Information paper: Name encoding method for Census 2016
Since 2006, the ABS has been enhancing the value of Census data by combining it with data from different sources. By combining Census data with other information (e.g. from surveys or administrative collections) we can gain an improved understanding of complex policy problems. This improved understanding can help to better inform government decisions in important areas such as health, education, infrastructure and the economy.
ABS research shows the use of anonymised name and address to link different data significantly increases the successful linkage rates and the quality of the resulting statistics.
Previously, Census names and addresses were destroyed at the end of Census data processing, approximately 18 months after the Census. Without names and addresses, there was less opportunity for the ABS to combine Census data with other information.
For the 2016 Census, the ABS decided to extend the retention period for Census names and addresses (from the end of Census data processing to a period of up to four years) to support high quality data integration. This decision enables the ABS to maximise the value of the Census data.
The ABS is committed to ensuring sufficient safeguards are in place to protect information collected in the Census, including names and addresses.
The safety and security of name and address information during the Census retention period is achieved through a combination of data security and procedural measures, including converting names to anonymised codes and only allowing a small number of ABS officers to use these codes while applying strict security protocols. The codes are not available to researchers either within or outside the ABS.
For information on the full suite of measures in place to protect name and address information during the retention period, see Privacy, Confidentiality and Security.
This paper provides a summary of the steps taken by the ABS to make a decision on the method to convert names to anonymised codes.
External advice on name encoding methods
Following the 2016 Census, the ABS engaged independent cryptography experts from the University of Melbourne to investigate different methods of encoding names for use in data integration projects. A range of options were presented to the ABS for further consideration.
The ABS assessed these options in terms of
- their impact on linkage accuracy,
- ability to meet security requirements, and
- feasibility of implementation.
This assessment identified ‘Lossy encoding’ as the preferred method at this time.
The assessment was presented to the ABS’ Methodology Advisory Committee in November, 2017. The Committee supported the general approach of Lossy encoding and also recommended continued efforts to utilise growing methodological research and advancements in this area. Please refer to the Methodology Advisory Committee paper
Lossy encoding groups names together into a desired number of ‘bins’. During data linkage, the bin identifiers are used as linking variables instead of names. First names and last names are encoded separately. Bin identifiers are removed from the dataset that is subsequently used by analysts to derive statistics.
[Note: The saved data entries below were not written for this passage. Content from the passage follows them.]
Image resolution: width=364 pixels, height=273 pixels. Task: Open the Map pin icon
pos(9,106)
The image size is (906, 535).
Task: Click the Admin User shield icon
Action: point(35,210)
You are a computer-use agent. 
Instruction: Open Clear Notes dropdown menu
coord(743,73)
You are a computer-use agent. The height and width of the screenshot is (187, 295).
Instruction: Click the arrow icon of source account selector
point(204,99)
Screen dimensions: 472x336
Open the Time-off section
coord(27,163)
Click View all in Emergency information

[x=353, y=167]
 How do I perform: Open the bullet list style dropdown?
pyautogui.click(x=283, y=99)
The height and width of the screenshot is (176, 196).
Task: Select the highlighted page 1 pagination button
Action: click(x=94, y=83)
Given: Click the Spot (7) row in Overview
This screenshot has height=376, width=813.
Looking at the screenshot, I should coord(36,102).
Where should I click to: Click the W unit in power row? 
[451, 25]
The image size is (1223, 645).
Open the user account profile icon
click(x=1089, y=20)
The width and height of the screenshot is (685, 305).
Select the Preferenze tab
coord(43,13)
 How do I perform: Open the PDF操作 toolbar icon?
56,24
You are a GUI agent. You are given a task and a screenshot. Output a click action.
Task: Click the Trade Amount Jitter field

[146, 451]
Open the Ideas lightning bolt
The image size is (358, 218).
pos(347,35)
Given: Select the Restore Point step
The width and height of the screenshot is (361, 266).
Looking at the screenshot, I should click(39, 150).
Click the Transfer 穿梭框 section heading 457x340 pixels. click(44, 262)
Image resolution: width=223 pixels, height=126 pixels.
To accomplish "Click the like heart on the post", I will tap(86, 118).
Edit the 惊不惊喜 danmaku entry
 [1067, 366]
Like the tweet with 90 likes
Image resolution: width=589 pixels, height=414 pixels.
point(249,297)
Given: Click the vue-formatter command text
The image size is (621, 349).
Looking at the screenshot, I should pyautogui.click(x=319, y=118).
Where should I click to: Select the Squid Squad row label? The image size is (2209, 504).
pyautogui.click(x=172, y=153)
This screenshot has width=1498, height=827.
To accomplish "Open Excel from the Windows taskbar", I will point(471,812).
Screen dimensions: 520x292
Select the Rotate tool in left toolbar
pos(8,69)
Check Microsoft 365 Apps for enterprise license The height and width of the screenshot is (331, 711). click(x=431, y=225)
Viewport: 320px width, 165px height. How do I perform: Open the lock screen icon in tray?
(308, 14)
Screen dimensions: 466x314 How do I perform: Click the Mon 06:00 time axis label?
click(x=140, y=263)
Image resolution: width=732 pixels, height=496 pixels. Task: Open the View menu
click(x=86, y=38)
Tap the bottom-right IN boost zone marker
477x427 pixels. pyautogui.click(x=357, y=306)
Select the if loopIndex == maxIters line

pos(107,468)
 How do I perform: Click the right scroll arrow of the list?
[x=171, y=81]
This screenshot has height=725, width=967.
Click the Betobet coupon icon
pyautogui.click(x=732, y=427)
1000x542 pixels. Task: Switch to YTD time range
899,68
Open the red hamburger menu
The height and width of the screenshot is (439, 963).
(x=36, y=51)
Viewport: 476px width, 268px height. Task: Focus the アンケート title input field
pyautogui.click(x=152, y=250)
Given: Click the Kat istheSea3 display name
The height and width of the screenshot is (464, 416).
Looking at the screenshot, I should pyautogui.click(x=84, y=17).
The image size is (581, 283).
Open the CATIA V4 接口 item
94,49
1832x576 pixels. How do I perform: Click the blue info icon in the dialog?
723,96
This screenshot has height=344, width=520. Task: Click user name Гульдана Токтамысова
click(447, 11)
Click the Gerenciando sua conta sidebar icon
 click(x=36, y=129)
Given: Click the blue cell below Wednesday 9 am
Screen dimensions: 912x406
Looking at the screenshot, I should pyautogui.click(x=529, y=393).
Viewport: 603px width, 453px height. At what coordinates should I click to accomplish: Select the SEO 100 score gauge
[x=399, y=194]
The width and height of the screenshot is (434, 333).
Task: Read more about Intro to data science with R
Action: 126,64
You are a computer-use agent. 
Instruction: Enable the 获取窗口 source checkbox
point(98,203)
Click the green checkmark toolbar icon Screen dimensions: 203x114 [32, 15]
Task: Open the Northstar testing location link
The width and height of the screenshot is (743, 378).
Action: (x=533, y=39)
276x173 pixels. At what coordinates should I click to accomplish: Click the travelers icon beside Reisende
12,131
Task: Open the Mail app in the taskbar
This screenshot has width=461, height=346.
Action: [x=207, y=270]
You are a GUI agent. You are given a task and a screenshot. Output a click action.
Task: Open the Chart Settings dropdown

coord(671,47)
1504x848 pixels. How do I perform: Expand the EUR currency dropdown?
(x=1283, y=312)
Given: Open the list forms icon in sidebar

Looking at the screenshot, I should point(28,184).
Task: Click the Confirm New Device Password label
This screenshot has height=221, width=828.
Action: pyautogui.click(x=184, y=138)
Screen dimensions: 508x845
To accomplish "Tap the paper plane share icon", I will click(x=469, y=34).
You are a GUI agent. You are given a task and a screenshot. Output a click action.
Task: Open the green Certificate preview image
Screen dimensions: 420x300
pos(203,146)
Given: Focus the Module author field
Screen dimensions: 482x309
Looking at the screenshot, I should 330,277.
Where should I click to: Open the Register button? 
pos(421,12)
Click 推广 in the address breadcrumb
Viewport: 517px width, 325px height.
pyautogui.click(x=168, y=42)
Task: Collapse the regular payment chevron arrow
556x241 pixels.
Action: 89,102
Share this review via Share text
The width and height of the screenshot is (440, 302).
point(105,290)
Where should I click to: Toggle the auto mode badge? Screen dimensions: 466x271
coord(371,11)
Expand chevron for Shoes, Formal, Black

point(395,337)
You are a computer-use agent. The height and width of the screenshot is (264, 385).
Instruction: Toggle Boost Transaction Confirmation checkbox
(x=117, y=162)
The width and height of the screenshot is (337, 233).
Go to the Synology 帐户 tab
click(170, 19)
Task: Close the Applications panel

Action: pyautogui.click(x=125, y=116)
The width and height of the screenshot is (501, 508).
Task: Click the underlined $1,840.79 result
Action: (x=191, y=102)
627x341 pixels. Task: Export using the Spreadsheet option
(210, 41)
After applying the Lossy encoding method, original name can never be directly re-derived from the anonymised name code. Its baseline level of protection is grounded in the fact that some information is destroyed (lost) through the encoding process.
Further details about Lossy encoding can be found in the Methodology Advisory Committee paper
Lossy encoding has been implemented to encode Census 2016 names for data linking.
Since new anonymisation methods are constantly being developed by experts around the world, the ABS will continue to explore these methods to ensure the ABS can consider and apply improved methods when they become available.